>>>
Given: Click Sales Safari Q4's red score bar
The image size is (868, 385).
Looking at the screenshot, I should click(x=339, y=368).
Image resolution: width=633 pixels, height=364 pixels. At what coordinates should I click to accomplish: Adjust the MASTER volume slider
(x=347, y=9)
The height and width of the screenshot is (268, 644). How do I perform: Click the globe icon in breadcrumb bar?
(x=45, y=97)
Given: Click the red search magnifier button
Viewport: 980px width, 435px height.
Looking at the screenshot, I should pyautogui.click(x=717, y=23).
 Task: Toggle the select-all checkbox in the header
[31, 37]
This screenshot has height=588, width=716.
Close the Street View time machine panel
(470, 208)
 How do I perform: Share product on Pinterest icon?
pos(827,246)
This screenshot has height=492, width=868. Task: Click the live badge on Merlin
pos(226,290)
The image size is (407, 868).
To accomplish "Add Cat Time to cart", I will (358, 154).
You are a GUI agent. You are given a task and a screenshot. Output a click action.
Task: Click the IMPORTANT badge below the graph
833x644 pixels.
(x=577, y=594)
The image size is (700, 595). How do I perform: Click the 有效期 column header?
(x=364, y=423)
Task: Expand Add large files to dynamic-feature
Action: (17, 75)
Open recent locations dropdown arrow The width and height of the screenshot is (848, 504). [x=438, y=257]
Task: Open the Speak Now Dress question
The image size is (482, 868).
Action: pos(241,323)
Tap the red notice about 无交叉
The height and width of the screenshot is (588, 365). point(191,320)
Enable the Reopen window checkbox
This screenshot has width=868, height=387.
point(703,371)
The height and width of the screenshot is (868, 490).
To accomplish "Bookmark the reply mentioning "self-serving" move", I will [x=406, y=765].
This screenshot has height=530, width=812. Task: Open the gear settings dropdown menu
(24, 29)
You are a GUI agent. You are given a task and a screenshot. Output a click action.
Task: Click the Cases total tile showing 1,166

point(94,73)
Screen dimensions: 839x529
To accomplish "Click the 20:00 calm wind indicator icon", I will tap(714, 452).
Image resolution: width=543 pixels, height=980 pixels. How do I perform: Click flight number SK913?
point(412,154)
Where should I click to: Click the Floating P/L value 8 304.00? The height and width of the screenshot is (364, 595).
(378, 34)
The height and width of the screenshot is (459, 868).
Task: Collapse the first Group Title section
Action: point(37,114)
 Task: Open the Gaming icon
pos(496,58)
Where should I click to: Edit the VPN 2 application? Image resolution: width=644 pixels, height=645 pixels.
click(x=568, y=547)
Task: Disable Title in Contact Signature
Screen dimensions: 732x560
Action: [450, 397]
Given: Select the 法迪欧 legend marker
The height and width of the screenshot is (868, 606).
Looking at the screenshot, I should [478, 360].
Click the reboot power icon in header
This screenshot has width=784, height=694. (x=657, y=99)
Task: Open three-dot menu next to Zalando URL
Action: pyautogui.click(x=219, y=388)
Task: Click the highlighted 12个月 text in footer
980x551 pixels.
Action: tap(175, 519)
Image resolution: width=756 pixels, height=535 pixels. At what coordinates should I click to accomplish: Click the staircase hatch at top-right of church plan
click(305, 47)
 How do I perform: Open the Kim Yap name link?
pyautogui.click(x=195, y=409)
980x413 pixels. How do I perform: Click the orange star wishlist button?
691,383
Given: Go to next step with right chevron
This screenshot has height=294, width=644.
<<<
▶ WHAT THE EXERCISE ASKS
After locating the line with "Click the reboot power icon in header" in the records above, please set down that line and all later ones exactly, and no other line.

▶ EXERCISE OUTPUT
Click the reboot power icon in header
This screenshot has width=784, height=694. (x=657, y=99)
Task: Open three-dot menu next to Zalando URL
Action: pyautogui.click(x=219, y=388)
Task: Click the highlighted 12个月 text in footer
980x551 pixels.
Action: tap(175, 519)
Image resolution: width=756 pixels, height=535 pixels. At what coordinates should I click to accomplish: Click the staircase hatch at top-right of church plan
click(305, 47)
 How do I perform: Open the Kim Yap name link?
pyautogui.click(x=195, y=409)
980x413 pixels. How do I perform: Click the orange star wishlist button?
691,383
Given: Go to next step with right chevron
This screenshot has height=294, width=644.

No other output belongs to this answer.